Parallel Domain, a San Francisco, CA-based synthetic data platform for computer vision and perception, raised $30 million in Series B funding.
The round was led by March Capital, with participation from return investors Costanoa Ventures, Foundry Group, Calibrate Ventures, and Ubiquity Ventures.
This new funding will enable Parallel Domain to continue driving revenue growth, expand its team and products to service a broader customer base, and capitalize on the latest advancements in generative AI. It is doubling down on our mission: to accelerate machine learning development with synthetic data.
Parallel Domain works with perception, machine learning, data operations, and simulation teams at autonomous systems companies, from autonomous vehicles to delivery drones. It counts Google, Continental, Woven Planet, Toyota Research Institute, and many more as its customers.
Parallel Domain allows AI developers to generate synthetic data for training and testing perception models at a scale, speed, and level of control not possible with real-world data.
March Partner Julia Klein join Parallel Domain’s board of directors.

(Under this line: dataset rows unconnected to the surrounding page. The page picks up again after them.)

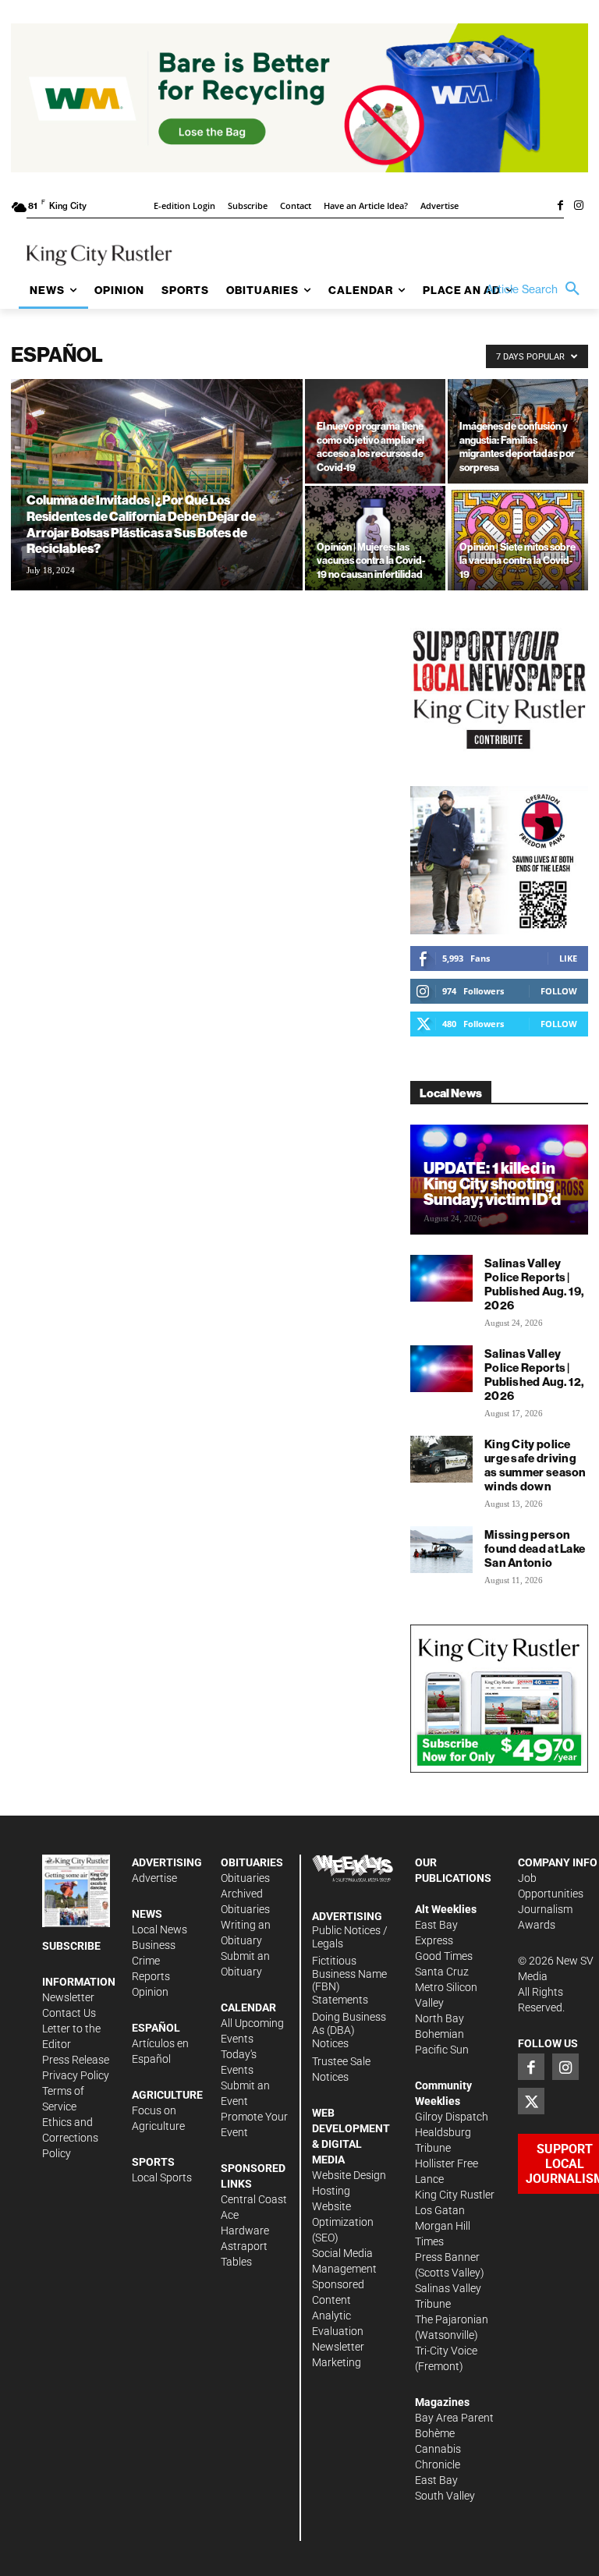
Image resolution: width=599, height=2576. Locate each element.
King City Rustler (454, 2194)
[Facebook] (560, 206)
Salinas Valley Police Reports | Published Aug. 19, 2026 (534, 1284)
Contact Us (69, 2013)
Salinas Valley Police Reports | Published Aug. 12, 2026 (534, 1374)
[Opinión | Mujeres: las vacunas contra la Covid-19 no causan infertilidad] (375, 538)
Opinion (150, 1992)
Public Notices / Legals (350, 1937)
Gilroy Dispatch (451, 2116)
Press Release (75, 2059)
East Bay (436, 2480)
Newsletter (68, 1997)
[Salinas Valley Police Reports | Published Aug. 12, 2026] (441, 1368)
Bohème (435, 2433)
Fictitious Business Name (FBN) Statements (349, 1980)
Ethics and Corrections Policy (70, 2138)
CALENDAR (248, 2007)
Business (153, 1945)
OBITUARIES (252, 1862)
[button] (536, 289)
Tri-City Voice (446, 2350)
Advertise (154, 1878)
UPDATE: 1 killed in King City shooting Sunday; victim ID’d (492, 1183)
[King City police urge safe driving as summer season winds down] (441, 1459)
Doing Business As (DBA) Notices (349, 2030)
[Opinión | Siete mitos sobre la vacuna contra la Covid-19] (518, 538)
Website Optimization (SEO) (343, 2222)
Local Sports (162, 2177)
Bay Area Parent (454, 2417)
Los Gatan (440, 2210)
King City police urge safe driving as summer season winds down (535, 1465)
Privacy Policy (75, 2075)
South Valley (445, 2495)
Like (568, 958)
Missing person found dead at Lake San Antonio (534, 1548)
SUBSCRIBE (71, 1946)
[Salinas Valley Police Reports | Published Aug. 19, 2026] (441, 1278)
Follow (559, 991)
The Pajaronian (451, 2319)
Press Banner (447, 2257)
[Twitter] (531, 2101)
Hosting (331, 2190)
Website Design (349, 2175)
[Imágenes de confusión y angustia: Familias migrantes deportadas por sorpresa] (518, 431)
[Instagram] (578, 206)
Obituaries (245, 1878)
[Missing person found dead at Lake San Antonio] (441, 1549)
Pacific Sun (442, 2049)
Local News (159, 1929)
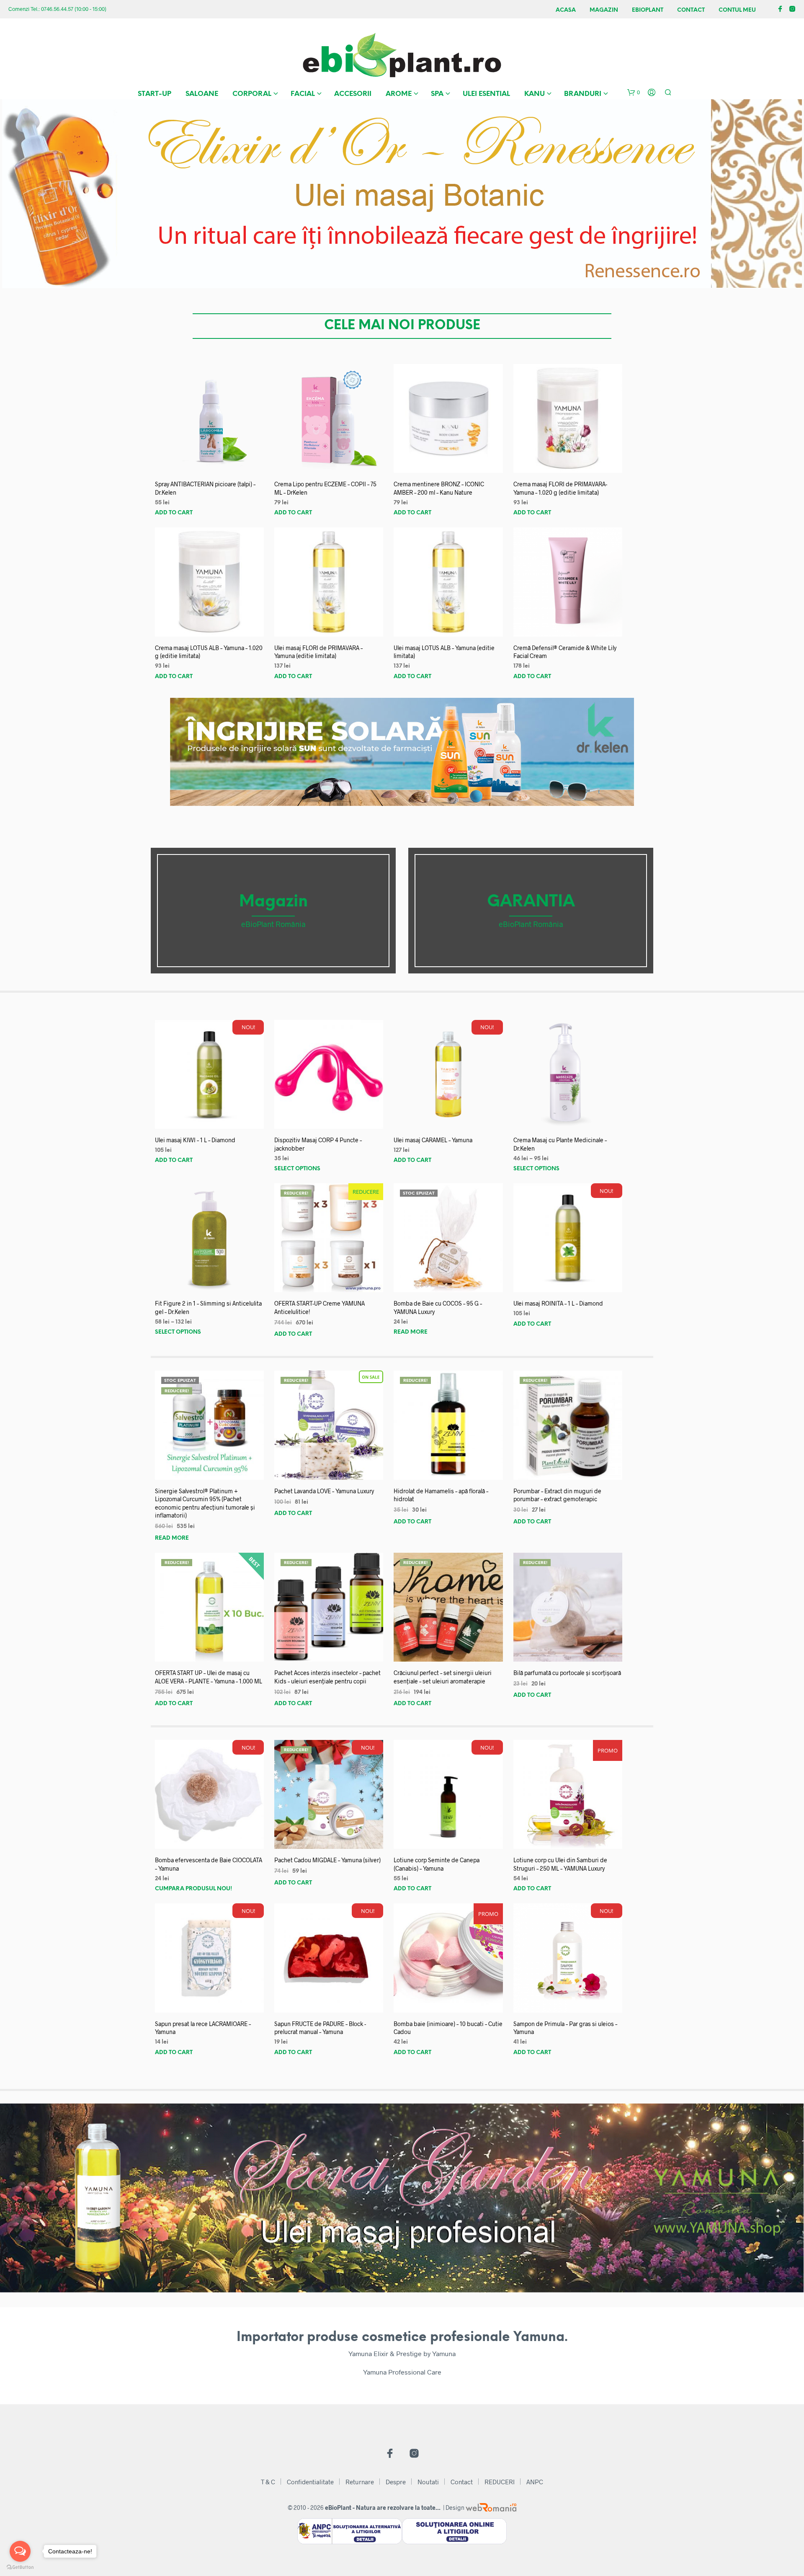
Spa (437, 94)
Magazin (604, 10)
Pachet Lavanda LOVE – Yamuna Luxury (324, 1490)
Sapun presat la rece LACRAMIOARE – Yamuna (203, 2028)
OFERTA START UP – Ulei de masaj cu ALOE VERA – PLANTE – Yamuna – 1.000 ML (208, 1677)
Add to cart (174, 513)
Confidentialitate (310, 2482)
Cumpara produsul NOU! (193, 1889)
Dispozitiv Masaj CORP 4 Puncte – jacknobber (318, 1144)
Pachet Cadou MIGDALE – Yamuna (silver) (327, 1860)
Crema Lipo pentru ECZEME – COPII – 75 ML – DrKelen (325, 488)
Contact (691, 10)
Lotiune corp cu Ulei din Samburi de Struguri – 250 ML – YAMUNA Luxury (560, 1864)
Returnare (359, 2482)
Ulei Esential (486, 94)
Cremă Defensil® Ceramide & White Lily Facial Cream (564, 652)
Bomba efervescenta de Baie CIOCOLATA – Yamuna (208, 1864)
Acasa (566, 10)
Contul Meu (737, 10)
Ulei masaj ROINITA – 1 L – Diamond (558, 1303)
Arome (399, 94)
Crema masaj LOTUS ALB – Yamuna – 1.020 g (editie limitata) (209, 652)
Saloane (202, 94)
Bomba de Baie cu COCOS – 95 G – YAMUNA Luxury (438, 1307)
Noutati (428, 2482)
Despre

Company: Parallel Domain Inc.
Round: Series B
Funding Month: November 2022
Lead Investors: March Capital
Additional Investors: Costanoa Ventures, Foundry Group, Calibrate Ventures, and Ubiquity Ventures
Company Website: https://paralleldomain.com/
Software Category: Synthetic Data Platform
About the Company: Founded in 2017 by Kevin McNamara, Parallel Domain is a synthetic data platform powered by a robust procedural generation pipeline. Parallel Domain offers an API that allows the customer to control the placement of dynamic things in the world, which can then be hooked up to their simulator to test specific scenarios. The Parallel Domain platform, composed of a suite of APIs and developer tools, enables customers to generate synthetic sensor data on-demand, providing essential performance improvements while reducing developer iteration time. Parallel Domain's platform generates synthetic labeled data sets, simulation worlds, and controllable sensor feeds so the company can develop, train, and test its algorithms safely before putting these systems into the real world. It has over 80 employees across multiple countries to support our customers in North America, Europe, and Asia.